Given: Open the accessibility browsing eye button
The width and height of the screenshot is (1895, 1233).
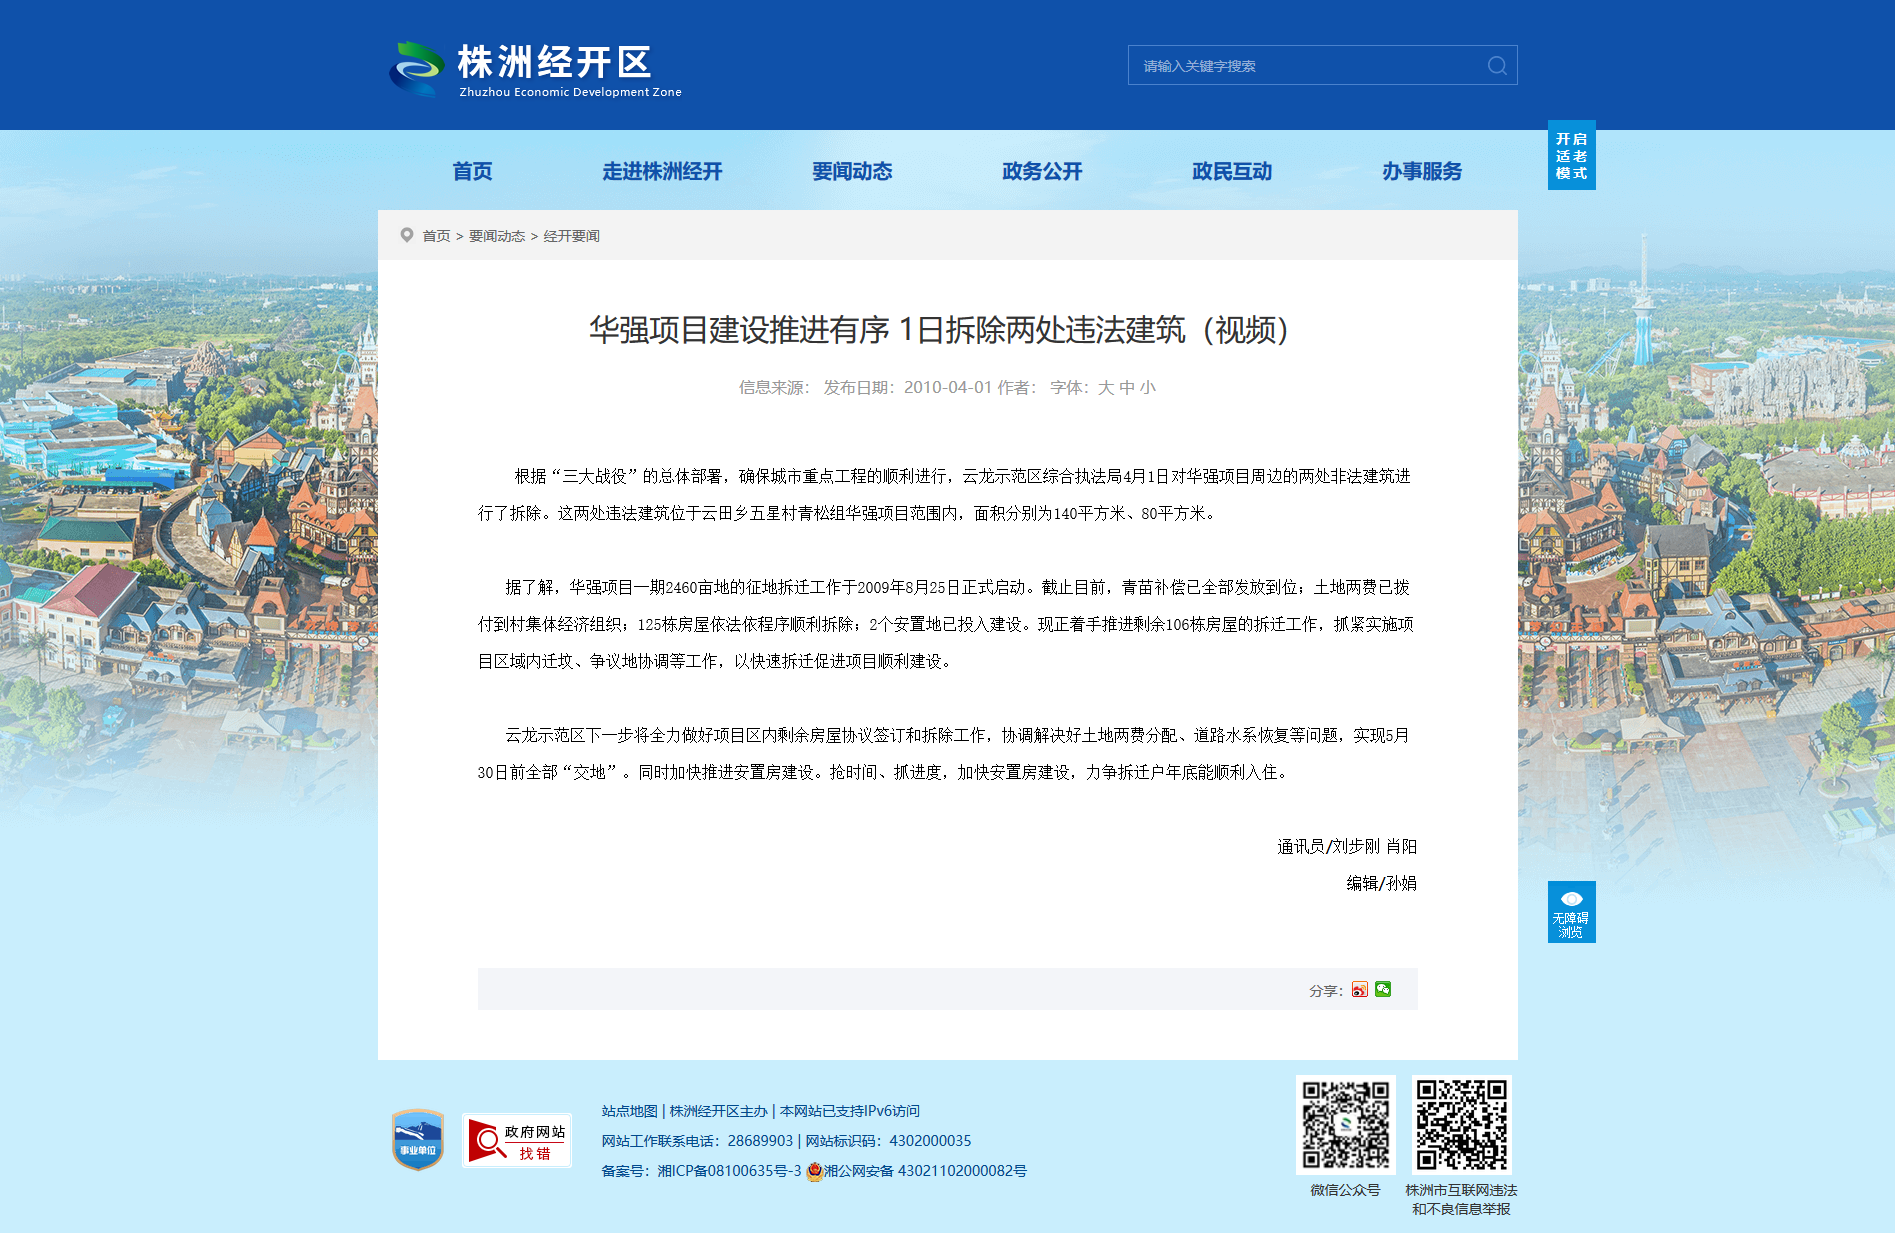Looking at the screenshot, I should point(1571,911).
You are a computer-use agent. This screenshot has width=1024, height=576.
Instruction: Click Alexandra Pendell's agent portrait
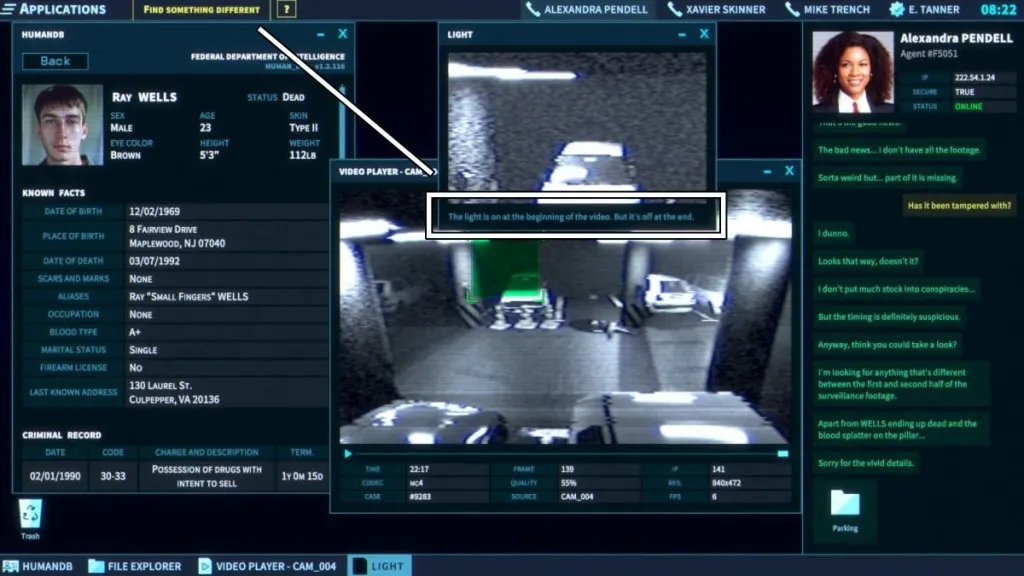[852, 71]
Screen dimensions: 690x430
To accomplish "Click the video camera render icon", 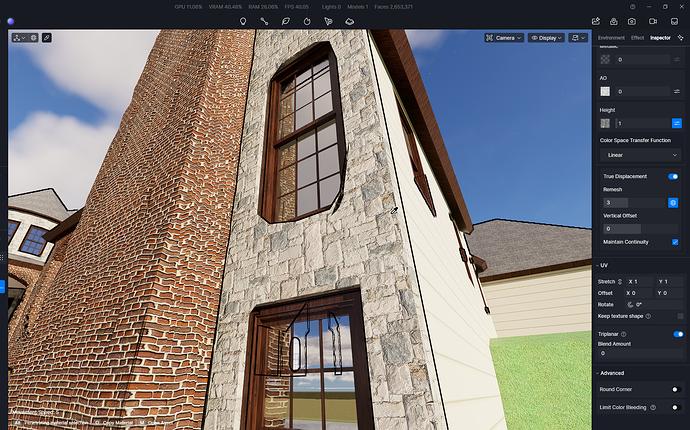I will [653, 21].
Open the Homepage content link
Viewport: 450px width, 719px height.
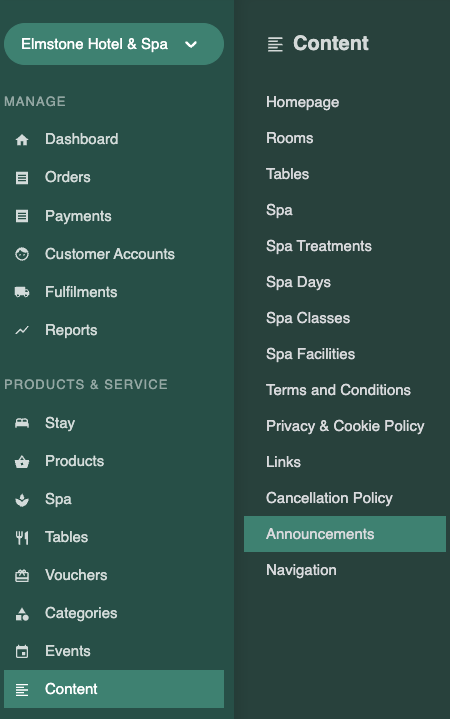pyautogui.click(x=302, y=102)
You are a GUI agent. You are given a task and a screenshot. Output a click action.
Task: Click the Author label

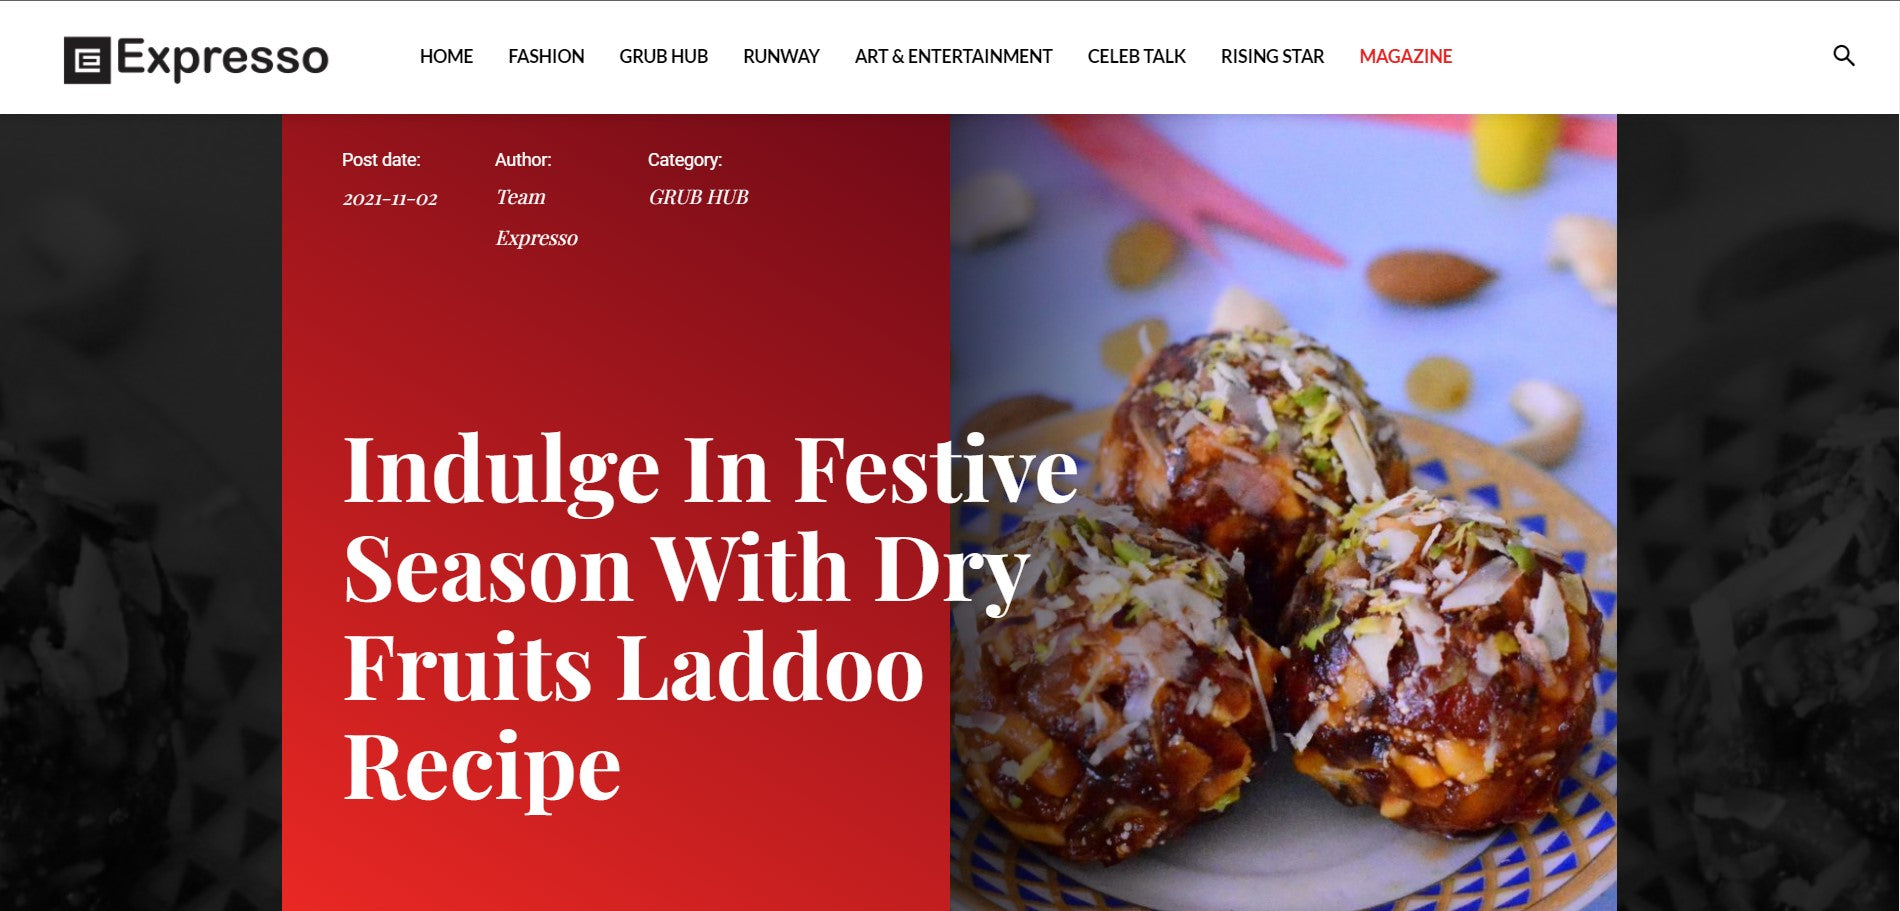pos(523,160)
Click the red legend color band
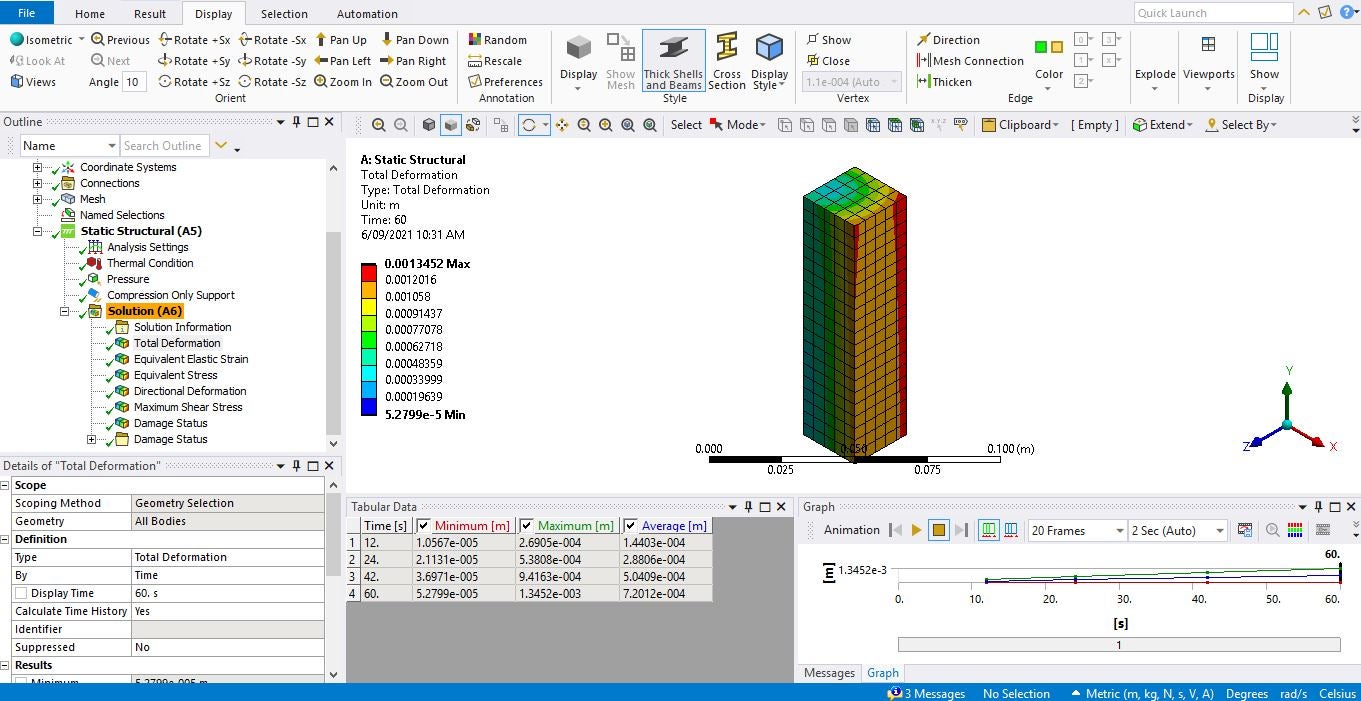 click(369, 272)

◆ EXERCISE:
Gather each line in these records that contains the string "Open".

◆ RESPONSE AREA:
Given: Open the accessibility browsing eye button
Open the Homepage content link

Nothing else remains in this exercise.